* _Task to complete_
Copy out the lines exactly as they appear, beginning with the line that contains "This screenshot has width=1033, height=778." and continuing through the line that contains "tap(99, 199)".

* _Listed entries_
....

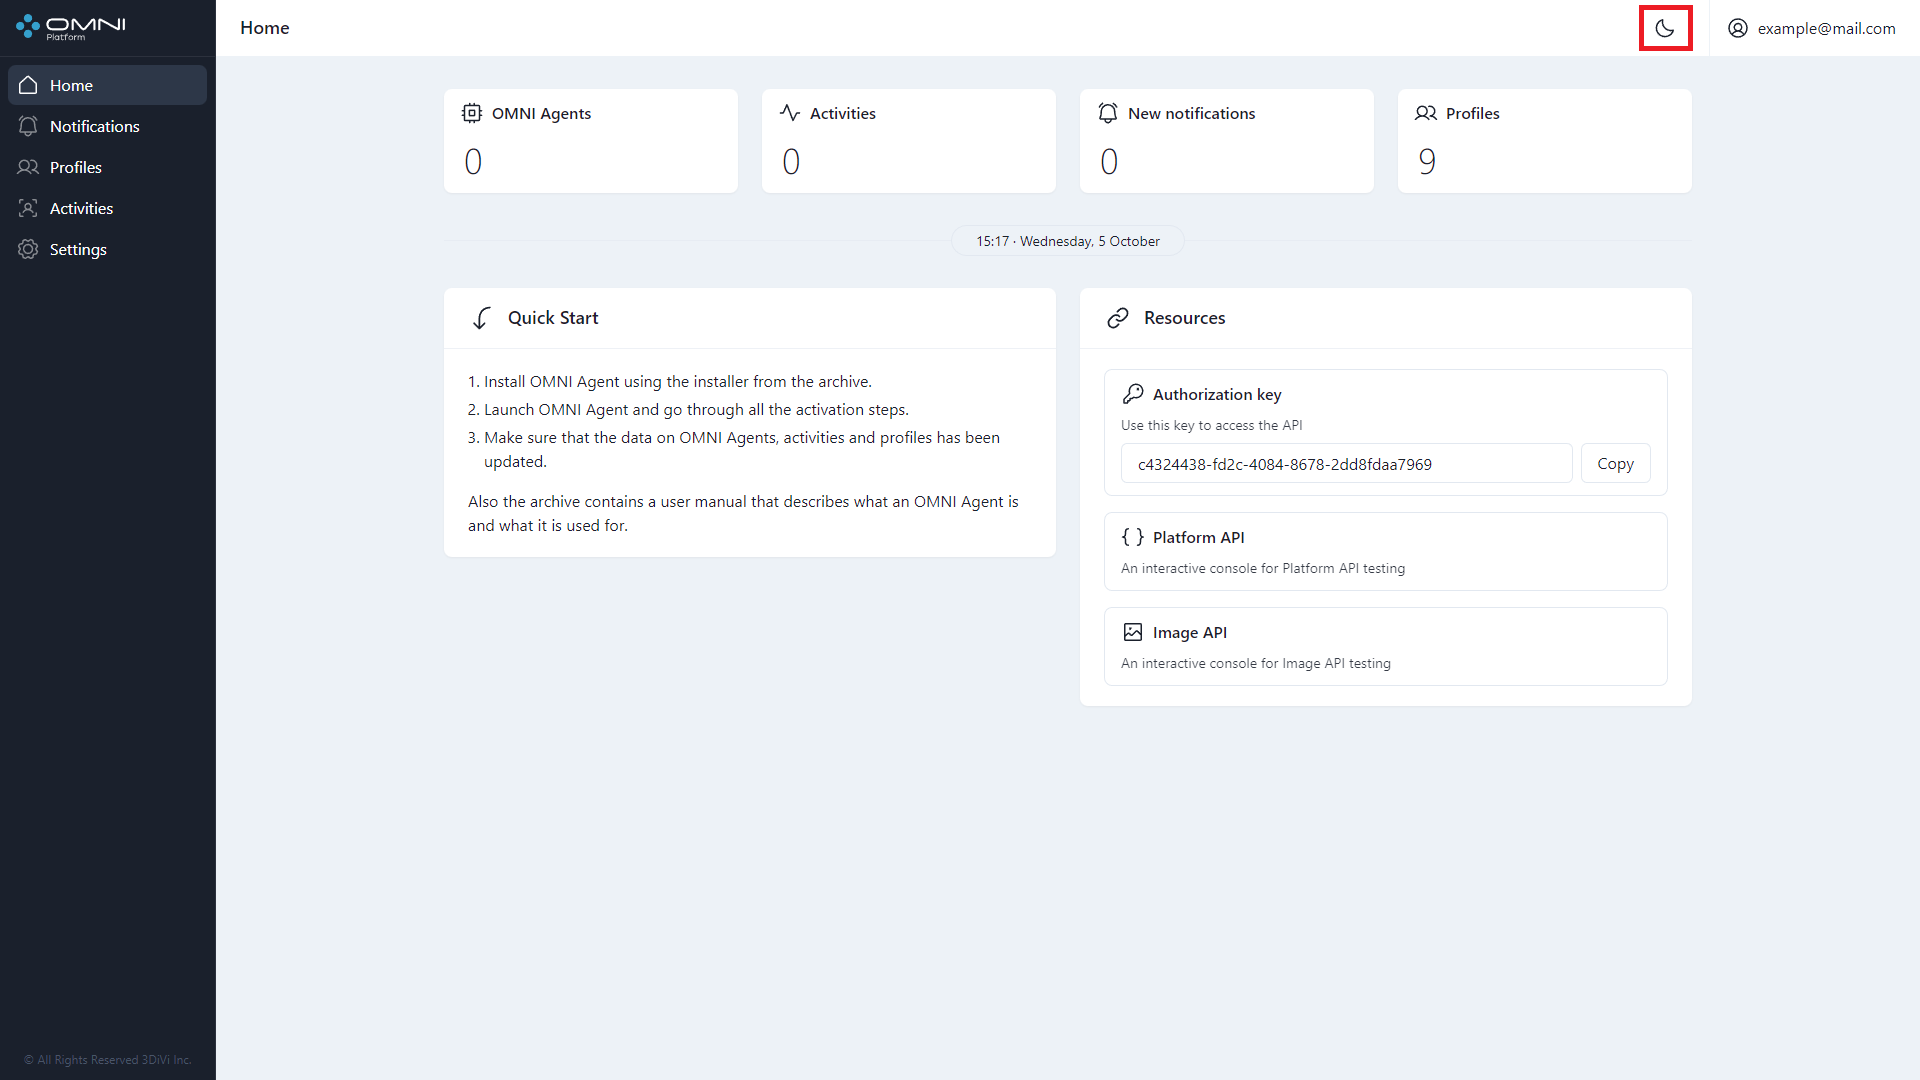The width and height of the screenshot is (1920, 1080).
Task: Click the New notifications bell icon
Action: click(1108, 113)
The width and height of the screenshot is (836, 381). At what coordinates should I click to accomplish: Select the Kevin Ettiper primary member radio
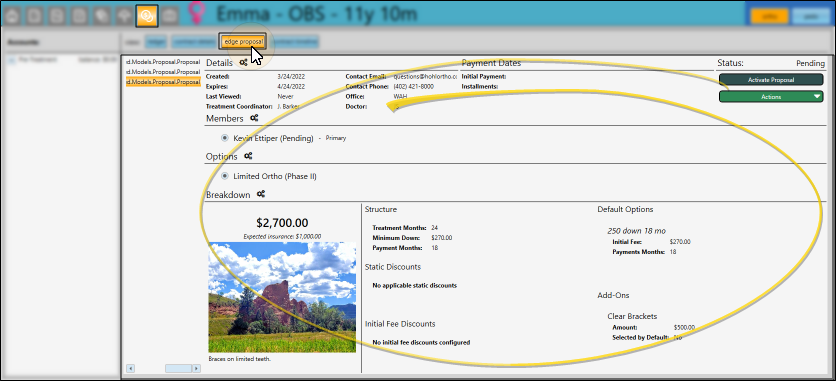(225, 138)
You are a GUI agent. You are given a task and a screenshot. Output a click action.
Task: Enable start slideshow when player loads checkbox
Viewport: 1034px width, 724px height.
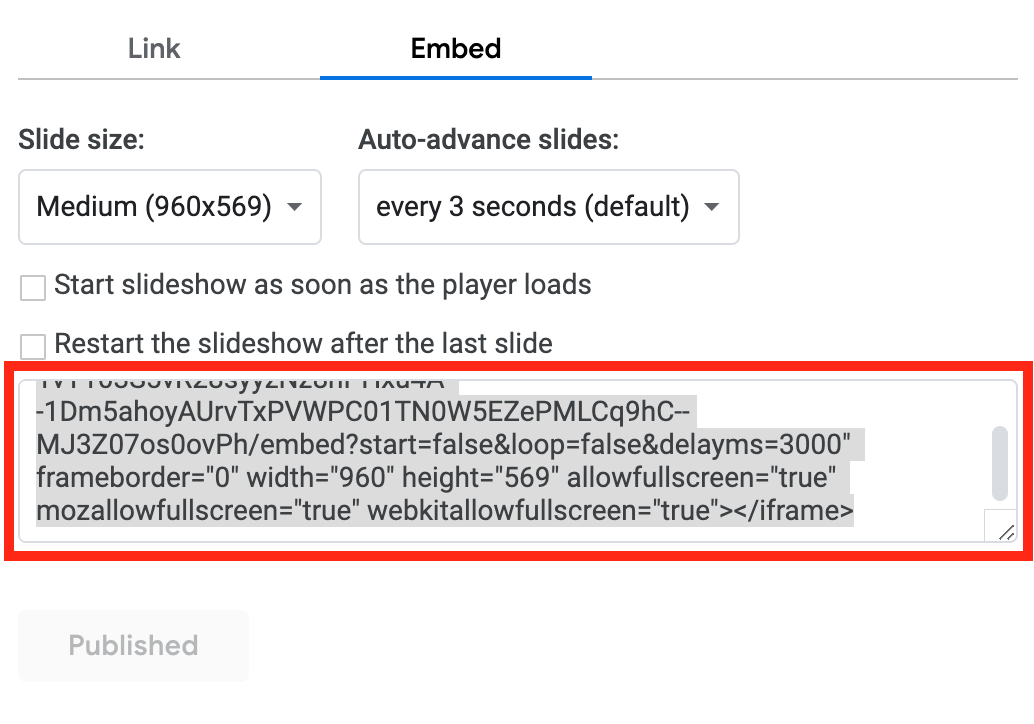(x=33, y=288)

....

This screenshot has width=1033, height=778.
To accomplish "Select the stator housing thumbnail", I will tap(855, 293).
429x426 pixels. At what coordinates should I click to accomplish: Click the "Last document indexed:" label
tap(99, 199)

....

* _Written solution_
This screenshot has width=1033, height=778.
To accomplish "Select the stator housing thumbnail", I will tap(855, 293).
429x426 pixels. At what coordinates should I click to accomplish: Click the "Last document indexed:" label
tap(99, 199)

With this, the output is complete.